基于范围/角色的 Azure AD B2C 授权支持

Question

We want to achieve an authorization at our APIs.

Ex. We have API-A and API-B and both are exposed to our different consumers.

We have setup of scope based authorization in place with IdentityServer4 where we decorate endpoints with different policies. With IdentityServer4 we are able to achieve this as IdentityServer4 token has scopes claims present in all the grant types but with Azure AD, we found we can't have scope claim in token generated with Client Credential flow.

In our case, Web API B is also exposed to consumers and again they have scope based authorization. To call, Web API B from Web API A we use client credential flow and it will not have scopes claim in token so we are not able to authorize our call to Web API B.

How to achieve scope based authorization with Azure AD in microservices architecture where we call other context APIs from one context.

Answer 1

1. When you are using client credential flow and using application permission , you get roles and not scope ie; scp claim in the token.
2. Application permissions are sort of roles given to the application itself and the scope in client credentials should be used as api://<APP_ID>/.default . They only apply when doing client credentials authentication, where no user is involved . See quickstart to configure app access web-apis
3. Scopes are usually delegated permissions that only apply when a user is involved in the login process. They allow you to act on behalf of a user ie; In the user context only, we will get scp claims in case of client credential flow.

See azure-ad-scope-based-authorization

• So , If you want delegated permissions then you will have to use implicit grant flow instead of client credentials.

• As scopes in expose an api page are for Authorization Code Grant flows and where the user is involved, in this case (client credential) its not possible, we have to add our own scopes that is availible for applications to use which are indirectly called roles that we need to add in the manifest itself under approles in the app registration or through the app roles blade.

ex:

 {
      "appRoles": [
      {
         "allowedMemberTypes": [
            "Application"
          ],
          "displayName": "Read all todo items",
          "id": "f8dxxxxxxxxxxxxf98",
          "isEnabled": true,
          "description": "Allow the application to read all todo items as itself.",
          "value": "Todo.Read.All"
        }
      ]
    }

After that , those has to be granted admin consent.

So now when requesting a token with a default scope of api://<app id>/.default the "scopes" are returned in the roles claim.

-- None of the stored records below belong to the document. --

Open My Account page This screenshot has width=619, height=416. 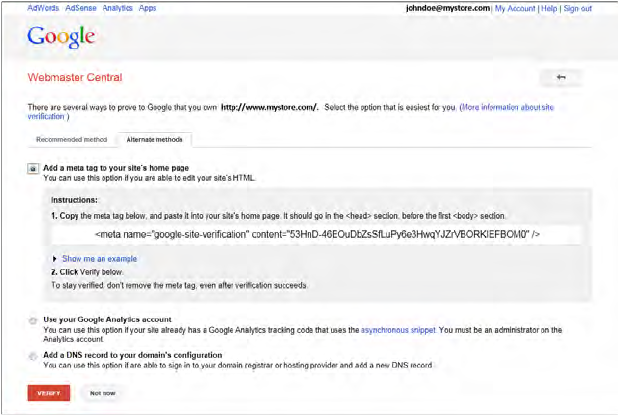[x=514, y=8]

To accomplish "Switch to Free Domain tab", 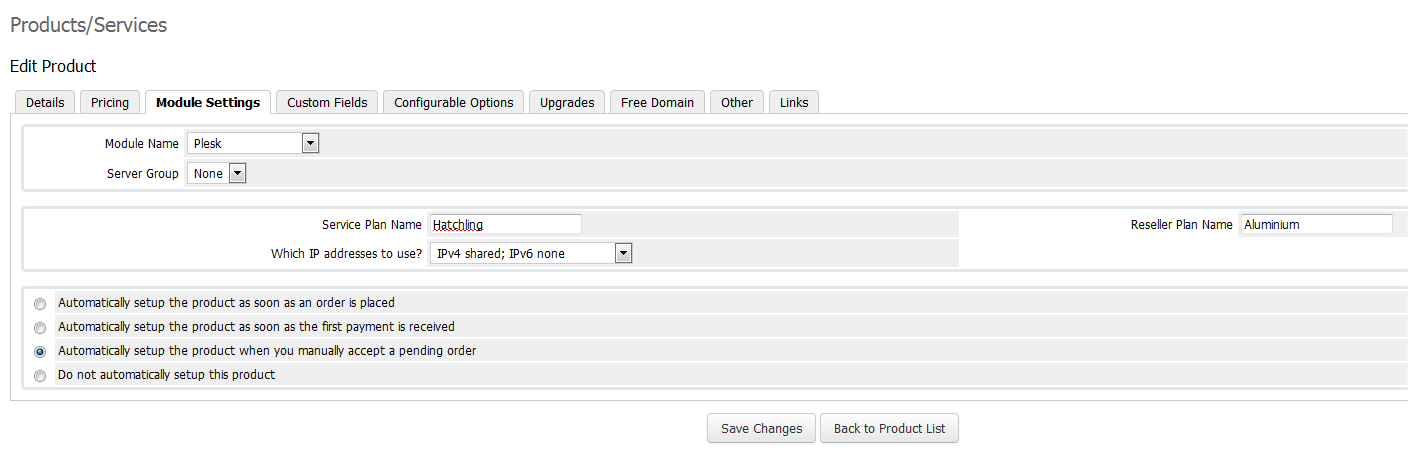I will [x=657, y=102].
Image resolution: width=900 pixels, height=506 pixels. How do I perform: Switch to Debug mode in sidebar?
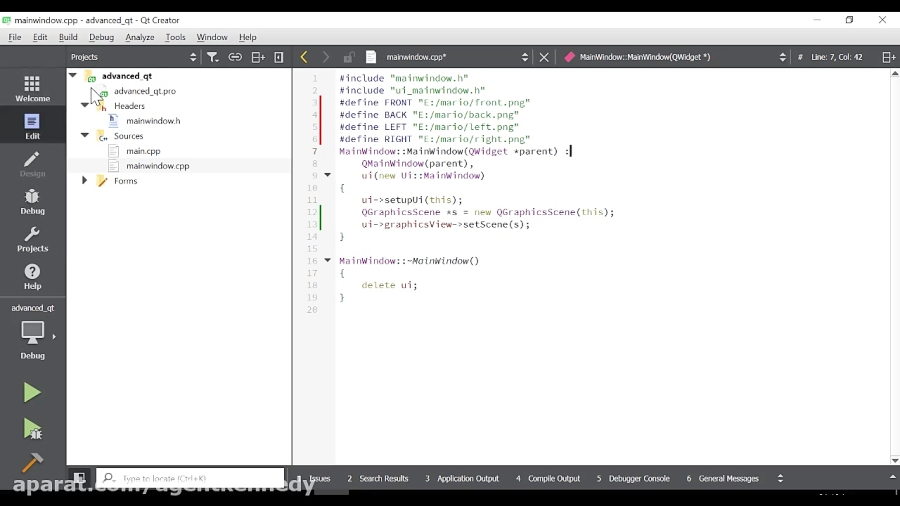[32, 200]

So we can use role claim for authorization purpose.

Also as a work around

Try to make sure to add additional scope like profile , offline_access open_id . And give response_type=token instead of id_token

Example request:

......&redirect_uri=https://jwt.io&scope=openid profile offline_access&response_type=token&prompt=login

References:

1. Scope-based authorization in your API with Azure AD – the IT generalist (wordpress.com)
2. Scope is not being added to Access Token returned from Azure Ad - Stack Overflow

EDIT:

1. To call a web api from other , there need to be scopes defined in one api ie (api2 that you want to call) and those scopes need to be selected in calling api(api1) . Please go through the process here
2. When login in first Api include scope in the request and also try response type as Token and see if scp available or then with idtoken https://tenant.b2clogin.com/tenant.onmicrosoft.com/oauth2/v2.0/authorize?p=B2C_1_TenantSignUpIn&client_id=<appid>&nonce=defaultNonce&redirect_uri=https://jwt.ms&scope=openid offline profile https://tenant.onmicrosoft.com/b2capi/write https://tenant.onmicrosoft.com/b2capi/read https://tenant.onmicrosoft.com/b2capi/user_impersonation&response_type=id_token&prompt=login .

Please note that scopes are present as roles depending on the flow type.